I just checked in some warnings; these may switch to errors later.
First, if you want a literal keyword value, you should quote it;
otherwise you will get a warning.
Secondly, only literal unquoted keywords are recognized before keyword arguments
in function calls. The compiler warns if a literal non-quoted keyword is not
followed by an expression (i.e. something that is not a literal unquoted keyword).
Also, all the keyword-value pairs must be adjacent. The following are warned about:
(f x: y: 2)
(f x: 2 y:)
(f x: 2 3 y: 4)
For now, this is only partially enforced at rewrite time. The following is
allowed for now, but will be disallowed in the future:
(list 1 a: 2 b: 3) ;; bad - instead write: (list 1 'a: 2 'b: 3)
I'm working on a new calling convention (which will support pattern matching ...).

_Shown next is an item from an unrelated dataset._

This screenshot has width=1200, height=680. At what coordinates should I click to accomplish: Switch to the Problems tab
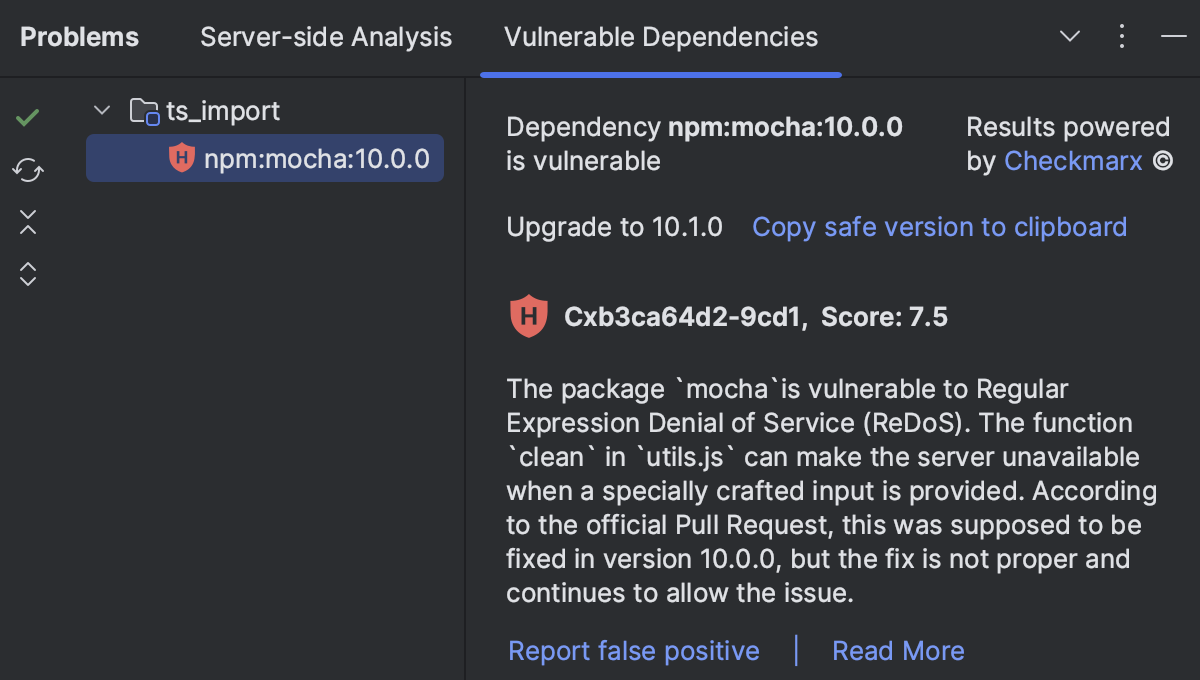click(x=79, y=36)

Keyword parameters will only match explicit literal keywords, not expressions that
*happen* to evaluate to keywords. This can allow better performance, and avoids
errors and accidental matches.
Consider Kawa's general object-allocation syntax:
http://www.gnu.org/software/kawa/Allocating-objects.html
Kawa really needs to know which sub-expressions are keywords, and
which are values. Currently Kawa decides that a sub-expression is a "keyword"
if it's a QuoteExp whose value is a KeyWord. This is fragile - if an expression
evaluates to a Keyword, it may behave differently if inlined by the compiler,
and otherwise.
To handle apply-style applications, there will be an "arglist" type, which is like a
list (or vector) but you
This change btw is similar to how Racket handles keywords.